Community Dollars
“B 11, N 42, G 37,..”
The Voice of Bingo, they would laugh. In that snotty way of theirs. Raising money for the needy. Your community dollars. Or so it said. All that money. It could make anyone wicked or just plain greedy.
Or addicted.
“O 62, B 9,..”
The Voice of Bingo settled itself like a calming balm.
It was good now. With her blue and red and purple dabbers. With the squares before her. Little George, the plastic monkey.
Like a good girl, she found solace in the hush that hung over the crowd of participants. That’s how it used to be in school, sitting in class. With the runners, like teachers, giving out rewards for a job well done.
Dolores stuck the tip of her tongue out of the corner of her mouth.

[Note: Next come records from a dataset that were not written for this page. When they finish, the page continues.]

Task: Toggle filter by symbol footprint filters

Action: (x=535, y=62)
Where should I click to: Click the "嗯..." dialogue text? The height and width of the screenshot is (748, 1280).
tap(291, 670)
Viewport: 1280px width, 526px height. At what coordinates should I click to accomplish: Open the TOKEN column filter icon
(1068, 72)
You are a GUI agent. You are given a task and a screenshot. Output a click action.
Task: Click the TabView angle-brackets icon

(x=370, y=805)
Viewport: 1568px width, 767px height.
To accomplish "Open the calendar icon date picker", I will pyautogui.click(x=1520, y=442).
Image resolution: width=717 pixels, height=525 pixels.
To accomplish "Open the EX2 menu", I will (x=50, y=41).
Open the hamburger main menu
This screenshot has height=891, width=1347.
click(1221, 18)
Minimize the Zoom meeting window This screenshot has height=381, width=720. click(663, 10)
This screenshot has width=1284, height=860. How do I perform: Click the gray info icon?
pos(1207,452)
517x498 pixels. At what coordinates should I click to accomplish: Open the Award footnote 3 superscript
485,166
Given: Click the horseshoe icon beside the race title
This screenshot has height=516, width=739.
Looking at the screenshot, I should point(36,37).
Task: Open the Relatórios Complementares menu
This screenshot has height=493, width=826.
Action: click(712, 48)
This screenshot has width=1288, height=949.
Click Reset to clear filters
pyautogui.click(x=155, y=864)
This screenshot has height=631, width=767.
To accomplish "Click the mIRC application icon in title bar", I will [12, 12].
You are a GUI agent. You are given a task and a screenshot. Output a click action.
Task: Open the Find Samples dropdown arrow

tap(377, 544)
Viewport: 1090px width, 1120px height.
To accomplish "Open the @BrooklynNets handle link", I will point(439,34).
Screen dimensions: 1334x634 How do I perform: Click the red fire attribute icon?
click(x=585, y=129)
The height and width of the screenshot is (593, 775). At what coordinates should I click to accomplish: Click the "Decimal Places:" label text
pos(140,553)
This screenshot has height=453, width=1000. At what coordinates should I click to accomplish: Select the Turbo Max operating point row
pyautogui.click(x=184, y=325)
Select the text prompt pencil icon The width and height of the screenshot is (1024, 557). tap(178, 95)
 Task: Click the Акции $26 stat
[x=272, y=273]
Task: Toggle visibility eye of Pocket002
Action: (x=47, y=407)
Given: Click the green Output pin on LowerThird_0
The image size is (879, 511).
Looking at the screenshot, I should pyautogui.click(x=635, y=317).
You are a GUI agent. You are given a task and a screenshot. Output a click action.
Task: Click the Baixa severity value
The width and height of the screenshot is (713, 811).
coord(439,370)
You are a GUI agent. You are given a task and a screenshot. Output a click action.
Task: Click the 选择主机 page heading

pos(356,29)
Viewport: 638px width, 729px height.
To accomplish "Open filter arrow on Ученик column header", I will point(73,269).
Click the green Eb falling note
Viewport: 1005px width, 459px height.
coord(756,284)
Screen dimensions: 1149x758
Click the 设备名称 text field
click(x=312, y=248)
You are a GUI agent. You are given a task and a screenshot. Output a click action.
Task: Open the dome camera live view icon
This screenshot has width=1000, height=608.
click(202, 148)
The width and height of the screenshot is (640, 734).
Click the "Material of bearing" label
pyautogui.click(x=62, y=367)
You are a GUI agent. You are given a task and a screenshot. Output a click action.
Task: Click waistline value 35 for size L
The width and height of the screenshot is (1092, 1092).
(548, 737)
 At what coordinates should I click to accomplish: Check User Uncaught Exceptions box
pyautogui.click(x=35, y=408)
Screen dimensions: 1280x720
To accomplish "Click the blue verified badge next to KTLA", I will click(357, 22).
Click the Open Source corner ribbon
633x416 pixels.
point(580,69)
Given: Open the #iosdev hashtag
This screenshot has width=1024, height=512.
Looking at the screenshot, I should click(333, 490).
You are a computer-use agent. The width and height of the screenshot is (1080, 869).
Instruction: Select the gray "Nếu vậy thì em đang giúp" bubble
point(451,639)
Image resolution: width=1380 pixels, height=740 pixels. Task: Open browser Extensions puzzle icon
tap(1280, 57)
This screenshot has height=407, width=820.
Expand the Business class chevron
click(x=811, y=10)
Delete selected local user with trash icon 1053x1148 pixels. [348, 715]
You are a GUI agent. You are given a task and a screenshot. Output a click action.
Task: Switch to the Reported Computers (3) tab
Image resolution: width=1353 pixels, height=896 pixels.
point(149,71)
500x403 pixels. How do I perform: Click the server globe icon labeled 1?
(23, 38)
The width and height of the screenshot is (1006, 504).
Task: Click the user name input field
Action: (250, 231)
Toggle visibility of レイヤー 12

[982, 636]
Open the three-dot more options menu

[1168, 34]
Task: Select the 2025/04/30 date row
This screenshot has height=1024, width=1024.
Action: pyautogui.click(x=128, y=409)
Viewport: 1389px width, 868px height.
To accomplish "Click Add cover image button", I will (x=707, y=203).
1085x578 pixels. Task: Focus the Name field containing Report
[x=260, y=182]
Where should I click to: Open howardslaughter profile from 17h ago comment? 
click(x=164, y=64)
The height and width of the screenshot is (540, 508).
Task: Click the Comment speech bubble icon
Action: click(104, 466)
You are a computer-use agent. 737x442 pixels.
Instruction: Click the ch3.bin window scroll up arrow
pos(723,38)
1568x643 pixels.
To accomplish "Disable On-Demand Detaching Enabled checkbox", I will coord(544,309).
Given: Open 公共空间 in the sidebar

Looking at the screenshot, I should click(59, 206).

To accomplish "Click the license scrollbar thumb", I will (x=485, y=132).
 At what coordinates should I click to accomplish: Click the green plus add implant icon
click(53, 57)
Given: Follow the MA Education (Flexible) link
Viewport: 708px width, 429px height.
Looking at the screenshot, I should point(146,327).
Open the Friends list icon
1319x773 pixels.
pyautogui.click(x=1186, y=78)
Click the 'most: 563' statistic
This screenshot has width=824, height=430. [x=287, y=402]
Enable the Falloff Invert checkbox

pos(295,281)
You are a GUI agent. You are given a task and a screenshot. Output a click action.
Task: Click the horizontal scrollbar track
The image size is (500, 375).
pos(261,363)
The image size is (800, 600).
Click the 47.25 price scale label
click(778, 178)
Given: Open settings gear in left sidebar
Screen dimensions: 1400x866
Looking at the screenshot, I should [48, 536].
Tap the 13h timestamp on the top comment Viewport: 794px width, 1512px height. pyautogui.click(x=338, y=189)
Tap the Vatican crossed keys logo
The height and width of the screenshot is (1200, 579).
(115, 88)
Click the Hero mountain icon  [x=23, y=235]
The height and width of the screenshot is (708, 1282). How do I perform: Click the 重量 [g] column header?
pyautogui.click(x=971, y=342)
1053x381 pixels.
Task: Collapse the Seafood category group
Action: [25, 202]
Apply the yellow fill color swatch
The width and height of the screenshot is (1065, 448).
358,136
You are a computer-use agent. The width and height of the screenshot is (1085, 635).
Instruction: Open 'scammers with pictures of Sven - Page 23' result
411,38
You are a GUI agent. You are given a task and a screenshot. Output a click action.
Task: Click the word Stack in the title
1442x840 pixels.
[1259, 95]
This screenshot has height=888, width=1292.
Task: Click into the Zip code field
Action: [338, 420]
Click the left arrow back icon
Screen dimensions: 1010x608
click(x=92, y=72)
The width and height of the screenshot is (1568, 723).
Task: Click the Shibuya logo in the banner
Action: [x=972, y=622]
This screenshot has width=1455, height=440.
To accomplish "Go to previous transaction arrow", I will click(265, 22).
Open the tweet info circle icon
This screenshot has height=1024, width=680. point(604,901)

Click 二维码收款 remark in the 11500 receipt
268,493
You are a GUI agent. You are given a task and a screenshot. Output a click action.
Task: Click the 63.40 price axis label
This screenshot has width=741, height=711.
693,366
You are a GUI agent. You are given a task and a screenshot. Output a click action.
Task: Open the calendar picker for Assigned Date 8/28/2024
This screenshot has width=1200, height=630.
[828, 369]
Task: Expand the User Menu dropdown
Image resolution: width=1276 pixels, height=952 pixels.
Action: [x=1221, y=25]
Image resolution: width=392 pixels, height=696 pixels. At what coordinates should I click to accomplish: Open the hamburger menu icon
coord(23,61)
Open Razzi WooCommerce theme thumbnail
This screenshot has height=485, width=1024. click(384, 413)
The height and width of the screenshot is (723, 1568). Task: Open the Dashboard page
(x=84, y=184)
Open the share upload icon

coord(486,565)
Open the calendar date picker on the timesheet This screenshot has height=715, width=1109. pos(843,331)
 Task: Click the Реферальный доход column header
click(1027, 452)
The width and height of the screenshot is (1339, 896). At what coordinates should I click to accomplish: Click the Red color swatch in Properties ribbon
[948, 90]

She once started a story that way. In grade six when they had their first male teacher. Mr Flimsey. The year when hormones were raging like a fire. In grade seven she used that line again. For Miss Sully’s class. Dolores the heroine, her tongue seductively in the corner of her mouth. Miss Sully had frowned over her reading glasses but not said a word.
Dolores. The name conjured up far away places and never consumed love affairs.
“I 23...” sang the Voice of Bingo.
The game spilled over into a feeling of elation for only a few. Irritation and a sense of guilt chased the others out into the parking lot or up the street to catch the bus.
But there was always the game after.
“You went to bingo again, didn’t you?”
“No, Charlene, that’s just not true!I’ll get you the rent by tomorrow.”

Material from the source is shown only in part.